#### [What the task asks]
Please return the records below word for word, leaving out the pictures.

#### [Extracted data]
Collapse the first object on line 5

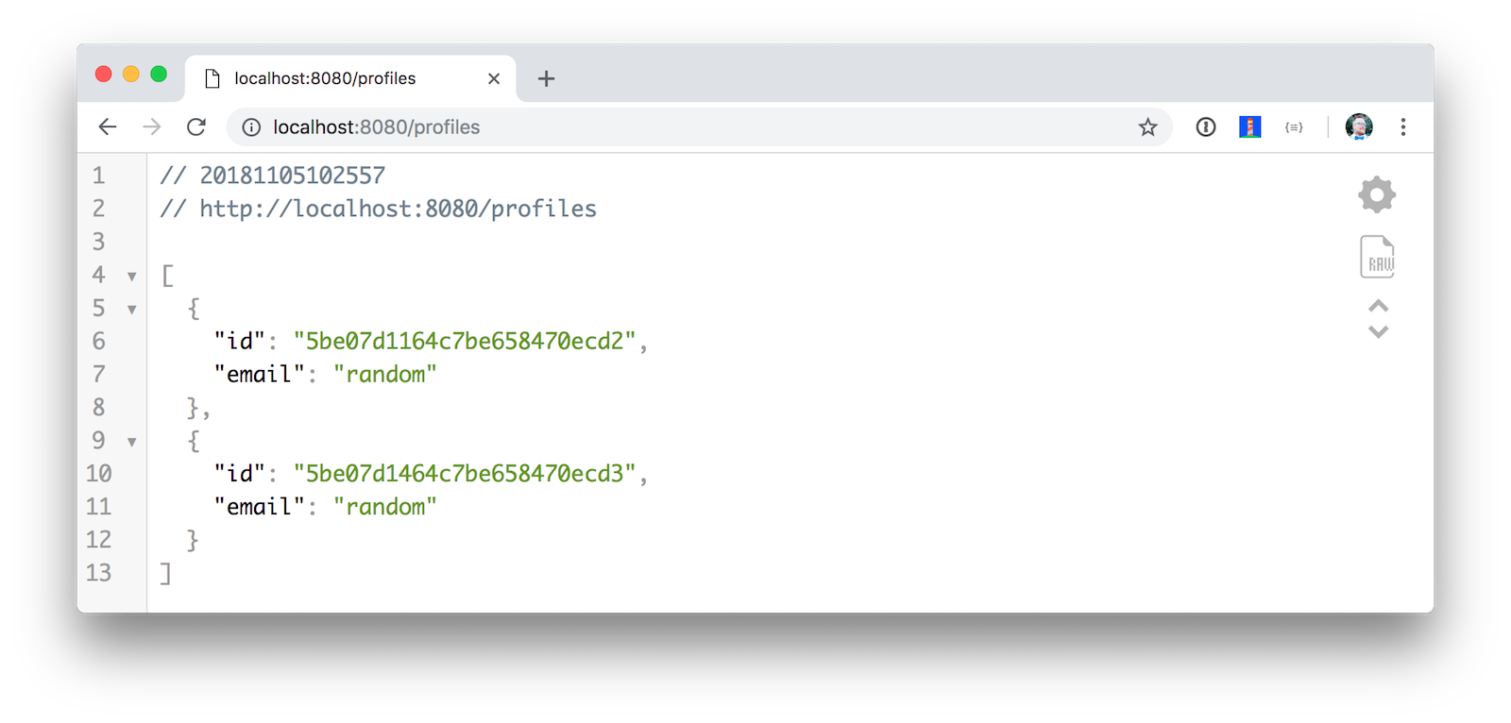click(132, 310)
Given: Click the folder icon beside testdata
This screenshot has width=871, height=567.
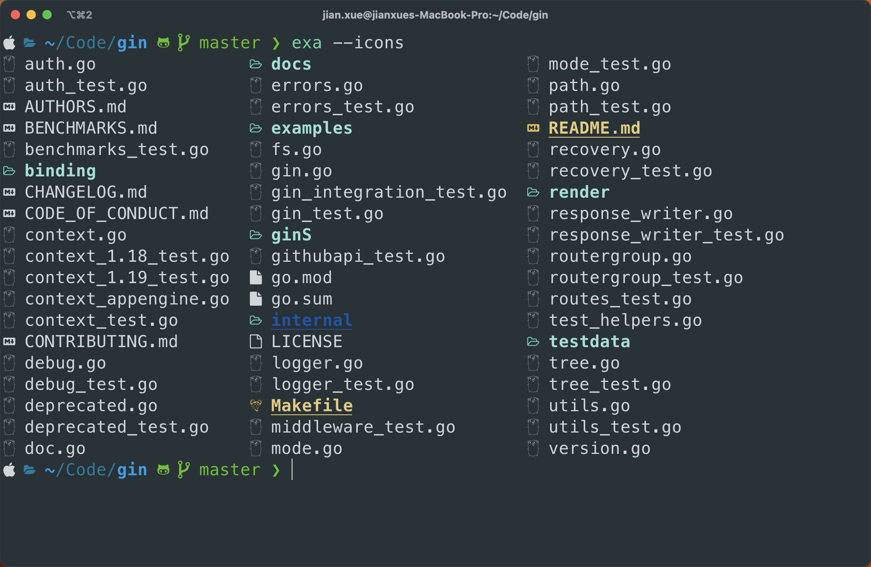Looking at the screenshot, I should [534, 341].
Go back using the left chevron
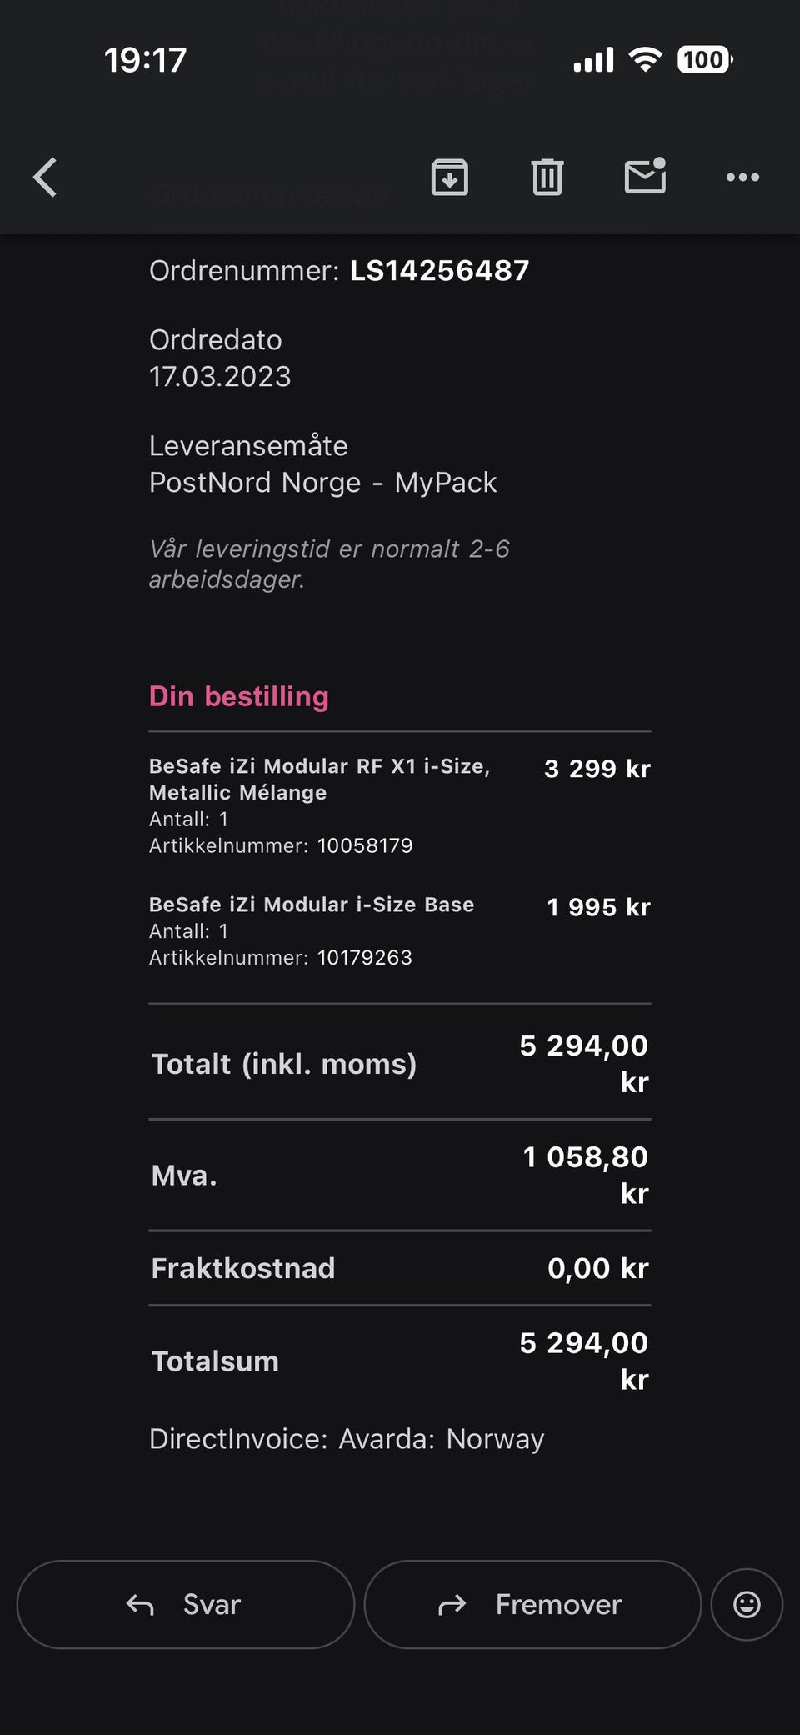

#### [The solution]
Collapse the first object on line 5

click(132, 310)
Given: Click the folder icon beside testdata
This screenshot has width=871, height=567.
Looking at the screenshot, I should [534, 341].
Go back using the left chevron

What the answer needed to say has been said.